--- BEGIN Quoted text ---

Is Loyalty About the “First Click,” Or Does That Happen Much Later?

That’s the question that’s been banging around our brains since reading an article on the front page of the Wall Street Journal on Microsoft and PC makers negotiating on the “first-boot sequence.” The article argues that in the first five to ten minutes after an OS is first installed, most consumers choose software and services they will often use for a lifetime. The comments from Microsoft suggest they think “loyalty is won at set-up.”
The quality of loyalty is an interesting one. We don’t think it’s as simple as this article suggests. We would argue that loyalty is won over time. Let’s be clear that what Microsoft is doing is using its market power to facilitate customer acquisition at the time of initial system set up. This is a huge advantage, as consumers rightly have a difficult time selecting options that are not present, and the options presented may very well satisfy their basic needs. Making subsequent changes is not easy for many users.
Yet the fact is that loyalty is a much richer emotion. And requires more work to build. It’s funny to us that when marketers start to talk about consumers, they often start using the jargon such “customer relationship management” (CRM), “relationship marketing,” creating “life time value,” and “cross selling” offerings. All of these terms are meant to talk about specific ways to drive and create loyalty. But in all the jargon, the basics seem to be lost on the technology industry. Let’s hope our industry refocuses on what creates real loyalty. Here are some ideas:

  1. Be generous. Customers are like all of us. We don’t want to be nickel and dimed, and we don’t want to do that to others. We know the people who trust us and are generous with us are going to get a lot back in return. Generosity is much like love: the more you give, the more abundance there is. At up-market retailers, personal shoppers will record customers’ preferences in sizes, styles, brands, colors and price ranges and notify them when new merchandise appears or help them choose accessories. Some people could view this analytically and say this builds the business. Our answer: Duh. But it is the way in which that business is built that makes sense. Using these models builds relationships for customers whose values align with what the company offers. Thus, building relationships should focus on customers who are currently buying, are likely to remain with the company for the foreseeable future, and have acceptable levels of profitability.
  2. Resonate. Sales and service is more than a process by which we get our needs met. It is an experience that resonates with our heart, a rendezvous that engages our emotions. We’re amazed that a local vendor with well over 500 customers remembers our names, and another with less than 100 customers never does. Want to know which one we go to? Whether you’re a local provider, or doing business with millions of customers over the internet or call centers, remember that a connection can be created with many different types of tools and technology. Notice what the customer wants and then reflect that. With the increased use of the internet, companies have more opportunities to learn customers’ preferences and behavior transparently. Information that can be easily collected includes: words used in search engines to find your site (these can help understand how to categorize your services); source of visit (search engine, other sites, directory sites, portals, banner advertising and so on); individual customer measures such as number of monthly visits; time spent per visit and search patterns; orders from site; conversion (from visitor to purchaser); spending per order; and spending per visit. When marketers engage with customers collaboratively to learn customers’ preferences they engage in dialogue to help customers articulate their needs and identify how to meet those needs. Ultimately, this method should result in an ideal offering, but it can take time. The goal of the marketer in learning preferences collaboratively is to determine a way to maximize learning without frustrating customers by offering nothing back. Again, the web can be useful with online questionnaires and forms.

--- END Quoted text ---
--- BEGIN Dataset entries ---

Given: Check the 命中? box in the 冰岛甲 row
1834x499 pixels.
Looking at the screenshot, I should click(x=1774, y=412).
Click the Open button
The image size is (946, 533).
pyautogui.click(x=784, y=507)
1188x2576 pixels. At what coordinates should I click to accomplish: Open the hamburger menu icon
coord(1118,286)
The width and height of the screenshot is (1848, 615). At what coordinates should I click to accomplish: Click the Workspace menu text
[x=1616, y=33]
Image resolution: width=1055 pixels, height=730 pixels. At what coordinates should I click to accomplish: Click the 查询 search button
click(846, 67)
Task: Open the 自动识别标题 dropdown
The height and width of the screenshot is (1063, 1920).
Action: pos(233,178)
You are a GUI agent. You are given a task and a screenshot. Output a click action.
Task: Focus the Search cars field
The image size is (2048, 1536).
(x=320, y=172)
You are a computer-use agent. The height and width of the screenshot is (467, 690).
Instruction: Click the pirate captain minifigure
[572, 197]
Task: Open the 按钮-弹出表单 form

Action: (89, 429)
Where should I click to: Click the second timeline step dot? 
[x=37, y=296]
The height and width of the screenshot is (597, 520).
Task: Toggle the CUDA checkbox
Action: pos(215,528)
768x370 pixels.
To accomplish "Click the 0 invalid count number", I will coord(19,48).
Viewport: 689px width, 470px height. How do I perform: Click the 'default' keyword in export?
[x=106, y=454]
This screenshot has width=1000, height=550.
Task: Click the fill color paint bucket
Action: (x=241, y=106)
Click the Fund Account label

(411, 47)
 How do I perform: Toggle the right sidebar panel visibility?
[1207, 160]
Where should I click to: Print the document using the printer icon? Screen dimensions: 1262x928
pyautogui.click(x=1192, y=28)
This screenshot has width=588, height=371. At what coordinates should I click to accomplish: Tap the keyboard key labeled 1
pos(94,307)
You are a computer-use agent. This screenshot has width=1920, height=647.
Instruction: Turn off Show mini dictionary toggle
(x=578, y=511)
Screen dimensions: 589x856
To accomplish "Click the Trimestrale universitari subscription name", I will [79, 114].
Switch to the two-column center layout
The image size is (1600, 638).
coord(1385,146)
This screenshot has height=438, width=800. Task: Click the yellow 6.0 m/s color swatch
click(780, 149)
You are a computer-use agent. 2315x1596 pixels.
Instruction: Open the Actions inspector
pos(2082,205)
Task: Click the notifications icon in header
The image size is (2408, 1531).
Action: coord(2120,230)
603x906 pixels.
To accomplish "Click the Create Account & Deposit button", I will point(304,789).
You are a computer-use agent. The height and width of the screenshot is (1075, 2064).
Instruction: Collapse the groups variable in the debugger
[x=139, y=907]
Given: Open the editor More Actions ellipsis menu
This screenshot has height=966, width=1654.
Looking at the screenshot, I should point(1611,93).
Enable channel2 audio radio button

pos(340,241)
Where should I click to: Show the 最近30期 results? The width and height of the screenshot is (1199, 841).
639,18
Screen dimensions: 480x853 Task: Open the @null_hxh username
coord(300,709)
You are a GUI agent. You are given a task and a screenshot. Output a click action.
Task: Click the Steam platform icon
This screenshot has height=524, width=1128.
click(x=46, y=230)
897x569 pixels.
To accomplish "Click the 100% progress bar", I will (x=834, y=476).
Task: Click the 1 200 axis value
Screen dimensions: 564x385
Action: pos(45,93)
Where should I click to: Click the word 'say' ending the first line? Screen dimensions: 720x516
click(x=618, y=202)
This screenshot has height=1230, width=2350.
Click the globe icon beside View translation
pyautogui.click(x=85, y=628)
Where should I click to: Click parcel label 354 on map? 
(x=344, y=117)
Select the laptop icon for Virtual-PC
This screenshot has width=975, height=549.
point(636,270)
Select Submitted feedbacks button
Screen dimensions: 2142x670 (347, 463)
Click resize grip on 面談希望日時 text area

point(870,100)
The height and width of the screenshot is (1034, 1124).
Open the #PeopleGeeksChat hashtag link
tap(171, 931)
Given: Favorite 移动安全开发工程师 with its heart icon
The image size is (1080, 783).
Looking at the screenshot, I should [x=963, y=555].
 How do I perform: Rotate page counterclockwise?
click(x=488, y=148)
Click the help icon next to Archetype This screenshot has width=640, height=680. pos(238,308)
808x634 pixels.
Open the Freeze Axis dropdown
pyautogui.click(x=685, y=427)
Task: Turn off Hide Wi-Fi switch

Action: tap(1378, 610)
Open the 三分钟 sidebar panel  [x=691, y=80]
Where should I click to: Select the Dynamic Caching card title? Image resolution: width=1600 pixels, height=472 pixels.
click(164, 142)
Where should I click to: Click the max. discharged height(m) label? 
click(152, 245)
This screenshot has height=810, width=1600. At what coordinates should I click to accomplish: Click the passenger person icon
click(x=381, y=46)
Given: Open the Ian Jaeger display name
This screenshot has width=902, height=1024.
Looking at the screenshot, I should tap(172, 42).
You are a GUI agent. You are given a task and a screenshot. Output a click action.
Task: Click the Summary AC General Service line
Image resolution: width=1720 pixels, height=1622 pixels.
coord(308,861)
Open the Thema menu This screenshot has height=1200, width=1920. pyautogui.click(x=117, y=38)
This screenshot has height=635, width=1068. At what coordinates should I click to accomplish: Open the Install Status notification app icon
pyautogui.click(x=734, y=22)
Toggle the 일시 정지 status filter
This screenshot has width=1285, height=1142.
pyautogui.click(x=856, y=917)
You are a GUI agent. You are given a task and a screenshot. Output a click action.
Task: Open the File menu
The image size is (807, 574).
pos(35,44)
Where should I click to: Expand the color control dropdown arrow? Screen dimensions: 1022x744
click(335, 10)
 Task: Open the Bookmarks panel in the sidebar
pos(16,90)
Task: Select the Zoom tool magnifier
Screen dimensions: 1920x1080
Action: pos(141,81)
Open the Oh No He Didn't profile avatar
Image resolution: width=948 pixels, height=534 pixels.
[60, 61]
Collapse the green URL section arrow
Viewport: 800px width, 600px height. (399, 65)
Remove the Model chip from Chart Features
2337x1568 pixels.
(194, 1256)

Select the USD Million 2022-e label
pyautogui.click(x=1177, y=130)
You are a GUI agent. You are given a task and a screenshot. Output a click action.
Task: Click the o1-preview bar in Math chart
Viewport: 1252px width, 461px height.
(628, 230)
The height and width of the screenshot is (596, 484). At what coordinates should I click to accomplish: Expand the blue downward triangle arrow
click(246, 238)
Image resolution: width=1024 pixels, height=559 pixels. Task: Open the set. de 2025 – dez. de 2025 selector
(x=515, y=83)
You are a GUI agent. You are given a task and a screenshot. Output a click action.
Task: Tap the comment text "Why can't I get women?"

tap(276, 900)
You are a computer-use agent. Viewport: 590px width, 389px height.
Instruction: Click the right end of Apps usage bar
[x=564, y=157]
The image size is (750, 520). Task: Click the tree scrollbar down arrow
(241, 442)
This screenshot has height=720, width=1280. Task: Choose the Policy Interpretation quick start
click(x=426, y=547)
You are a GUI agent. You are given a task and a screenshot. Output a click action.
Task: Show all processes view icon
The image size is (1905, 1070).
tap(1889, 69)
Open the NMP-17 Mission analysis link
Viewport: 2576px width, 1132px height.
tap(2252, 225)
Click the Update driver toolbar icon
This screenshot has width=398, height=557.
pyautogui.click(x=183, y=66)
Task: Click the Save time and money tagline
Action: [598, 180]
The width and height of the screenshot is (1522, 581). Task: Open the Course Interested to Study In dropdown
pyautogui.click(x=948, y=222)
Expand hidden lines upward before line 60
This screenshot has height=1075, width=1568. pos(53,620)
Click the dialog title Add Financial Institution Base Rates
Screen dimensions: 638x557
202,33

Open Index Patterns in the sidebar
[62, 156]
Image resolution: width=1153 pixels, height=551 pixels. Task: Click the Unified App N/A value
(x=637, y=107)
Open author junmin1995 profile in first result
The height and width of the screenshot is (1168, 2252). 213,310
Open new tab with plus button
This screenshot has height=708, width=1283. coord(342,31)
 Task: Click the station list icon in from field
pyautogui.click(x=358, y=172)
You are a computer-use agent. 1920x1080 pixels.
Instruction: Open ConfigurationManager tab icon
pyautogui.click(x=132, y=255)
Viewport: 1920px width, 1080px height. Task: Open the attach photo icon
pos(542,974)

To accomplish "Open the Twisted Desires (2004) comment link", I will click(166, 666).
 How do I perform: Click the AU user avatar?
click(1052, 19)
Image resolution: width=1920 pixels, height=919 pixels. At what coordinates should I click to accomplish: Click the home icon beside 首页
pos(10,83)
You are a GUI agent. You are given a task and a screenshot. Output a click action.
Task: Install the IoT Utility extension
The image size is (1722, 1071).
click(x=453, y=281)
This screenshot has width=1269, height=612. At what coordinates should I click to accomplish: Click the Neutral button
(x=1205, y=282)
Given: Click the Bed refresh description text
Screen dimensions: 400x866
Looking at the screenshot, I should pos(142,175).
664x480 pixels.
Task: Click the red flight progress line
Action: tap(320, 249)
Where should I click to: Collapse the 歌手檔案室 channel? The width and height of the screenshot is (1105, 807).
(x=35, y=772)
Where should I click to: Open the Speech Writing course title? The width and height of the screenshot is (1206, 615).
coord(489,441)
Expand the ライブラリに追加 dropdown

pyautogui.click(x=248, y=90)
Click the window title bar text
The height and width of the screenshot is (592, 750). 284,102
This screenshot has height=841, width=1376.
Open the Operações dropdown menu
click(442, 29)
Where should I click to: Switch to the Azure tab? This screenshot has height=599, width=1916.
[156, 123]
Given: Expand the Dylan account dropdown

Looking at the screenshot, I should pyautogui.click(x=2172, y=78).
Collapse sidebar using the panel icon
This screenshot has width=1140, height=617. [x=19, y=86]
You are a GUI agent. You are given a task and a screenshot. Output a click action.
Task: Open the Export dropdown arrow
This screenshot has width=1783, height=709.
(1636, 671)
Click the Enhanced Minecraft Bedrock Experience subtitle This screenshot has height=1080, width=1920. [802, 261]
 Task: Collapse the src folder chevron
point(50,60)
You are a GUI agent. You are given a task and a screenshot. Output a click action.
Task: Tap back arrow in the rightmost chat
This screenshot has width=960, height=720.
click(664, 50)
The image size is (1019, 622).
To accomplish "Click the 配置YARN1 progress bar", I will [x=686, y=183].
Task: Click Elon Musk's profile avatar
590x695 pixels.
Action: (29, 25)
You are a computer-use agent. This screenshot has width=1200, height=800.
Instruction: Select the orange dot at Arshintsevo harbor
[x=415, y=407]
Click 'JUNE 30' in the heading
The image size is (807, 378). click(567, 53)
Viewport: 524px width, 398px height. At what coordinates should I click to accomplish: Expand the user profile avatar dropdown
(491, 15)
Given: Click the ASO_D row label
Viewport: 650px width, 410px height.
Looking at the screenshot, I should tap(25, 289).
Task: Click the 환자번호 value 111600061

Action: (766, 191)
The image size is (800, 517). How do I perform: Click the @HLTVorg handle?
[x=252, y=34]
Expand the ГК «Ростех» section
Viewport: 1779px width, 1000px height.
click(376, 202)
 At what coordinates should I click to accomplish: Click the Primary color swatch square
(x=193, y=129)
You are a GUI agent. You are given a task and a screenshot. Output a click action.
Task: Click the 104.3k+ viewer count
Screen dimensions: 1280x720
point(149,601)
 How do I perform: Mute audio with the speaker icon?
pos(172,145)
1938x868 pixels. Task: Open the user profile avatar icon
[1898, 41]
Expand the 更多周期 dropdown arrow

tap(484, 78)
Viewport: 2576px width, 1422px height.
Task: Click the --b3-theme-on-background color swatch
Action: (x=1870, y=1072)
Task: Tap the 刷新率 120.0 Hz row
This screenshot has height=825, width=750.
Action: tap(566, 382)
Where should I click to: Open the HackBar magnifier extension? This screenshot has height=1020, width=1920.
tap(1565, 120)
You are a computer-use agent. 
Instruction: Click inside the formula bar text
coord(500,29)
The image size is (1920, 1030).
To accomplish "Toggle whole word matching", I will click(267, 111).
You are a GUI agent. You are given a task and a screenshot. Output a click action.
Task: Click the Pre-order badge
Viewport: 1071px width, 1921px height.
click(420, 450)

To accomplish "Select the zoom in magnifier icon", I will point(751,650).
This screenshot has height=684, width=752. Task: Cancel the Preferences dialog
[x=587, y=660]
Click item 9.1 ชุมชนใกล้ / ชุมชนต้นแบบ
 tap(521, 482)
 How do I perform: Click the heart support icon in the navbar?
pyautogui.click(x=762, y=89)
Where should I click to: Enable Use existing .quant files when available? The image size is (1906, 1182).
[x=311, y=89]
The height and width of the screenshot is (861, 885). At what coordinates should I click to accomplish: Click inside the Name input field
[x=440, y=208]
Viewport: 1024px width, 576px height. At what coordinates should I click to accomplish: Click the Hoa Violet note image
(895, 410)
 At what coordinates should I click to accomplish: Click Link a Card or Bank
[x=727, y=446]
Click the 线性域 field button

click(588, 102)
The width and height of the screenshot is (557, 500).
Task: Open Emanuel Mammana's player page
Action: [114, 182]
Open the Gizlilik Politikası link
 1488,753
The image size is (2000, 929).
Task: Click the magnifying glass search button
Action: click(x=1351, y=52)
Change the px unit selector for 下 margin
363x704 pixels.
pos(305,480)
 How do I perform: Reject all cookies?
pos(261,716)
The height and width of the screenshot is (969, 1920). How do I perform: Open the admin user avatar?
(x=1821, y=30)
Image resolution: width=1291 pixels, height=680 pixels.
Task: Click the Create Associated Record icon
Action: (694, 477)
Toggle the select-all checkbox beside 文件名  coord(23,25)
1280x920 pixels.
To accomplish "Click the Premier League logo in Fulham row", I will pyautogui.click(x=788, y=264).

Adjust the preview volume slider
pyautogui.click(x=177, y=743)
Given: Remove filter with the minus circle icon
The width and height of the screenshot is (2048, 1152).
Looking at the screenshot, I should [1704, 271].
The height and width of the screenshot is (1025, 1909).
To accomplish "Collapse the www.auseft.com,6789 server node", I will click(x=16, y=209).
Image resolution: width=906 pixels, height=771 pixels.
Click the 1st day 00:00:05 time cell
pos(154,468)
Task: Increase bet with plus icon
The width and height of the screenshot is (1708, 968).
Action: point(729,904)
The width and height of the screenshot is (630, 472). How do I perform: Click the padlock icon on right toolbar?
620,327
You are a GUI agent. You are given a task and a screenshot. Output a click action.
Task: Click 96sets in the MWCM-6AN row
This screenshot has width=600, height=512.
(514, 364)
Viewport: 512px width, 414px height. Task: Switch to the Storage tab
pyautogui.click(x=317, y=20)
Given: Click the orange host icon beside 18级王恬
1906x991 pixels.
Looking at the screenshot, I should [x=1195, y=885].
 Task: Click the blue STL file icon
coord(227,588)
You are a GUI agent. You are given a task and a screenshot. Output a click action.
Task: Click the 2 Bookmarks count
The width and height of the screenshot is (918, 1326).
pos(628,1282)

--- END Dataset entries ---

### What is asked
a – Using the loyalty article, decide whether each statement agrees with it, and answer yes or no for each along with the deciding words from the article quoted exactly: (i) Microsoft's comments suggest it believes loyalty is won at set-up. (ii) The writers argue that loyalty is won over time. (iii) The local vendor with fewer than 100 customers remembers the writers' names.
b – List every customer preference that, according to the loyalty article, personal shoppers at up-market retailers record.
c – From the loyalty article, copy the stretch from "The quality of" through "for many users.".

### Responses per task
a –
(i) Yes: "The comments from Microsoft suggest they think “loyalty is won at set-up.”"
(ii) Yes: "We would argue that loyalty is won over time."
(iii) No: "another with less than 100 customers never does."

b – sizes, styles, brands, colors, price ranges

c –
The quality of loyalty is an interesting one. We don’t think it’s as simple as this article suggests. We would argue that loyalty is won over time. Let’s be clear that what Microsoft is doing is using its market power to facilitate customer acquisition at the time of initial system set up. This is a huge advantage, as consumers rightly have a difficult time selecting options that are not present, and the options presented may very well satisfy their basic needs. Making subsequent changes is not easy for many users.